Wednesday, February 29, 2012

Finally Getting My Dose of TWEE POP LIVE

When Seattle dream-poppers Seapony open for Toronto dream-poppers Memoryhouse at the Waldorf Hotel on March 10.

Oh, February to April is going to be good to me. Actually, February to April has already started being good to me, starting four nights ago with a live orchestral/folk/blues/doo-wop/slightly Semitic cabaret performance (more than a concert: a performance) by the Plastic Acid Orchestra with Maria in the Shower at the Vogue Theatre. With shows by Andrew W.K. with the Evaporators (this Saturday), Memoryhouse with Seapony (the Saturday after that), Sharon Van Etten with the War on Drugs (two Saturdays after that) and shows by Chilly Gonzales and Shane Koyczan & the Short Story Long in April, the December-to-end-of-February concert dry-spell was worthwhile.

Here's "Always," my other favourite Seapony track, also from their debut album Go with Me (Hardly Art, 2011):

Monday, February 27, 2012

Ramones Redux

When I first listened to the Ramones in high school (I think it was grade 10 or 11), I wrote them off almost immediately.
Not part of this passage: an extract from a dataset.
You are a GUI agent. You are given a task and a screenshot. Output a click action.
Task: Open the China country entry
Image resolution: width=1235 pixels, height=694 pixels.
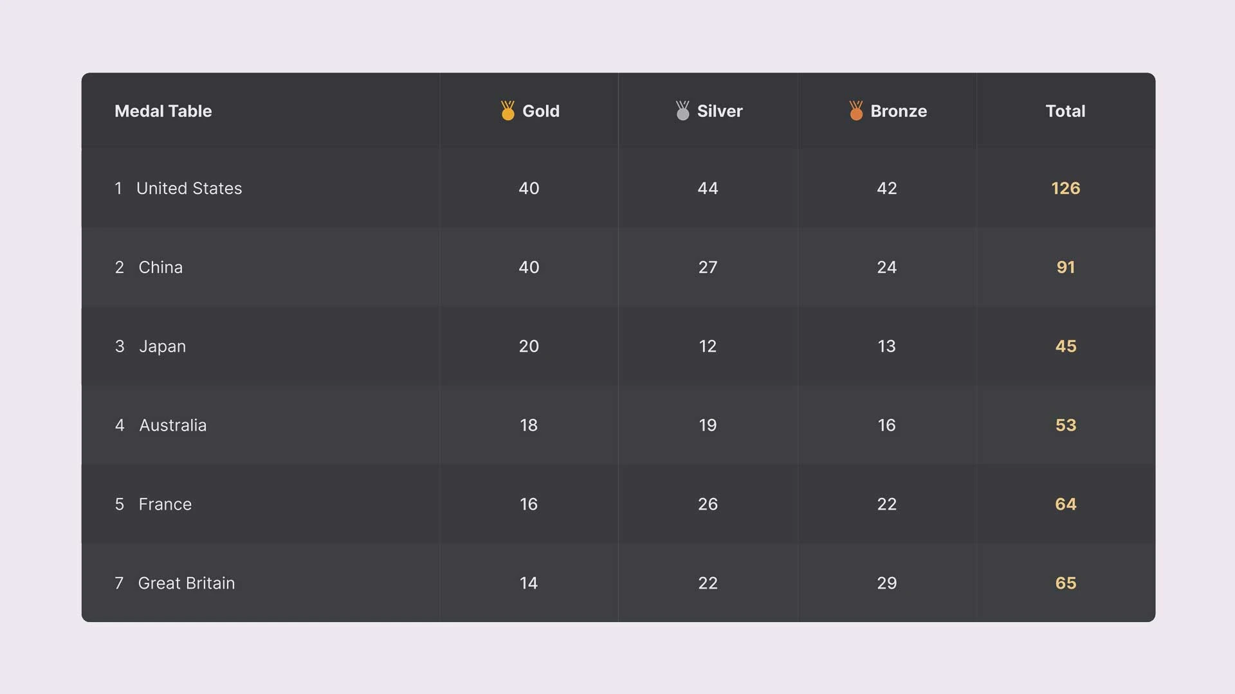point(160,267)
I'm not entirely sure why I disliked the them. I think I mainly had a narrow view of what punk was, and the Ramones, while they fit my visual conception of punk, didn't fit my aural conception of punk; they didn't rock as hard as I thought punk did - as hard as I thought punk was supposed to have rocked. Punk to me was the Stooges and the Sex Pistols, even though I disliked the Sex Pistols for reasons I won't explain here. I didn't dislike the Ramones in a "they're not for me" way either: I flat out thought they sucked. Yet, I always liked the idea - the image - the legacy - of the Ramones. I guess partially, that is to say, I may have disliked their music, but I was always able to appreciate their historical importance.

So, what turned me around? A few things: having developed an even deeper appreciation for straightforward, poppy music than I already had; having delved deeper into punk this past year; having realized punk was more diverse than I'd thought in high school; and eventually having delved into many of those different forms of punk including pop punk and more technical punk. Lastly, I've also been watching "the punk rock chef" Anthony Bourdain's No Reservations pretty much since Christmas, and he frequently references bands like the Stooges, Television, Richard Hell & the Voidoids, New York Dolls and, you guessed it, the Ramones. Hell, Bourdain even had dinner with drummer Marky Ramone (who turned out to have been quite a food enthusiast) in the Cleveland episode.

Sunday, February 26, 2012

Christ, This Hurts the Eyes

The colours, the camera-cuts, the garish attires and hairstyles. Combined with the piercing feedback and overlapped shouting and yelping, this whole video makes for one angsty, dizzying head-trip - in many ways, sensory overload of the best kind.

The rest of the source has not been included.